**What you are asked to do**
Rewrite only the listing lines from the one containing "The image size is (717, 913)." through the one containing "coord(717,572)", inclusive, with "question mark" changed to "info" and nothing else altered.

**Data to use**
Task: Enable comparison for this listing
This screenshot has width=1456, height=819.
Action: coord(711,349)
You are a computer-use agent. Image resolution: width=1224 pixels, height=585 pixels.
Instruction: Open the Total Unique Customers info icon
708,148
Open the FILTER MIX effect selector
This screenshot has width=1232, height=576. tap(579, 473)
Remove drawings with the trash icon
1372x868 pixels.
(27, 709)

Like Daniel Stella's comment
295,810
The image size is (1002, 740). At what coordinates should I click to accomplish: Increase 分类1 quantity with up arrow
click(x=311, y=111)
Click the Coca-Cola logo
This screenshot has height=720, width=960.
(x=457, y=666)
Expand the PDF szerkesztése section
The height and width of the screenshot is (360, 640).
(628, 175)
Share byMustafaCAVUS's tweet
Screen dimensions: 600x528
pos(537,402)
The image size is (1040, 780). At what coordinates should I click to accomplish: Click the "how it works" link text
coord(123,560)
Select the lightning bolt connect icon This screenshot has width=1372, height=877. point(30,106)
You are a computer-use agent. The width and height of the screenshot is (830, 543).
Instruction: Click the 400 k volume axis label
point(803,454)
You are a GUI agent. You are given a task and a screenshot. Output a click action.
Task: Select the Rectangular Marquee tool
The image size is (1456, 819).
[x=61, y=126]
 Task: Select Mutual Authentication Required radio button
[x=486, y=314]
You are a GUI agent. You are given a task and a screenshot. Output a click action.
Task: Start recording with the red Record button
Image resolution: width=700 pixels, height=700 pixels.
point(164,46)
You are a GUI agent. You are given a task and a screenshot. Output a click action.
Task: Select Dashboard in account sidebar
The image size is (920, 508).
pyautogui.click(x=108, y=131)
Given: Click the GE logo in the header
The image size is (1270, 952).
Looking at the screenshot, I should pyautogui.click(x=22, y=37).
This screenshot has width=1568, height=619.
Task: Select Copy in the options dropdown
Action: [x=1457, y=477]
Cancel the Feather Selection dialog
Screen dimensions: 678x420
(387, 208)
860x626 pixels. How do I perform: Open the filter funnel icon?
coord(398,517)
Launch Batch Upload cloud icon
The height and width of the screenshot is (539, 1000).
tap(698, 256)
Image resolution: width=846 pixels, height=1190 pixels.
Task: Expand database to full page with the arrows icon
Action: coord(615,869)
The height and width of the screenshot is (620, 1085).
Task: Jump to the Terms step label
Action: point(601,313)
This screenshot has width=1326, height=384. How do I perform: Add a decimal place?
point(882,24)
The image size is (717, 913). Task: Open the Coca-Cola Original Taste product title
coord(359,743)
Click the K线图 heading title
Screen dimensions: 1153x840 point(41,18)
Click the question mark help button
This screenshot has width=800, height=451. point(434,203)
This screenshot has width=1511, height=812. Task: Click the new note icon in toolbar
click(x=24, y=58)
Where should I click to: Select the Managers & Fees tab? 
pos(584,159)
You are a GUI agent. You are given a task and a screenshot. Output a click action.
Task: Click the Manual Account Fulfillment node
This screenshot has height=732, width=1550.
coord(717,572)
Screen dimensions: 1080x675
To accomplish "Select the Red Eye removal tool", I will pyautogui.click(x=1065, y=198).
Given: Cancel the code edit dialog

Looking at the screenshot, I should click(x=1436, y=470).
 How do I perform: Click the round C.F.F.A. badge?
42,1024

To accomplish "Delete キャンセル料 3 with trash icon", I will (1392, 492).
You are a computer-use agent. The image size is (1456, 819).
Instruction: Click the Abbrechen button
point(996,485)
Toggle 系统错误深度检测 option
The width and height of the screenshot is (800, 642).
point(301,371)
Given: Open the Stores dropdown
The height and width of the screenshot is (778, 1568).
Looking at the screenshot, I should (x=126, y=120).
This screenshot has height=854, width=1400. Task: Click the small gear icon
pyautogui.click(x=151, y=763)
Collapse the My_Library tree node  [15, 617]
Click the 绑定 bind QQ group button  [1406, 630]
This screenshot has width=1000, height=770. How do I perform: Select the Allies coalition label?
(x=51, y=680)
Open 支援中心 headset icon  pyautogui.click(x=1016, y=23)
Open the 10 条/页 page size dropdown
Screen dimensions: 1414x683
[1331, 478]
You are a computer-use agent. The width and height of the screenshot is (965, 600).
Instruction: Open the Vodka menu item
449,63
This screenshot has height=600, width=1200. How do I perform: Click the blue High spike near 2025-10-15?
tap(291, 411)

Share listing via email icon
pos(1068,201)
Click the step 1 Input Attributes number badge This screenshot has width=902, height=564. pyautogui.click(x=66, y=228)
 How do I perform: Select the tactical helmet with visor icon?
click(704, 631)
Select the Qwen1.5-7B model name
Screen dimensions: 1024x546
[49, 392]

**Answer to the problem**
The image size is (717, 913). Task: Open the Coca-Cola Original Taste product title
coord(359,743)
Click the K线图 heading title
Screen dimensions: 1153x840 point(41,18)
Click the info help button
This screenshot has width=800, height=451. point(434,203)
This screenshot has width=1511, height=812. Task: Click the new note icon in toolbar
click(x=24, y=58)
Where should I click to: Select the Managers & Fees tab? 
pos(584,159)
You are a GUI agent. You are given a task and a screenshot. Output a click action.
Task: Click the Manual Account Fulfillment node
This screenshot has height=732, width=1550.
coord(717,572)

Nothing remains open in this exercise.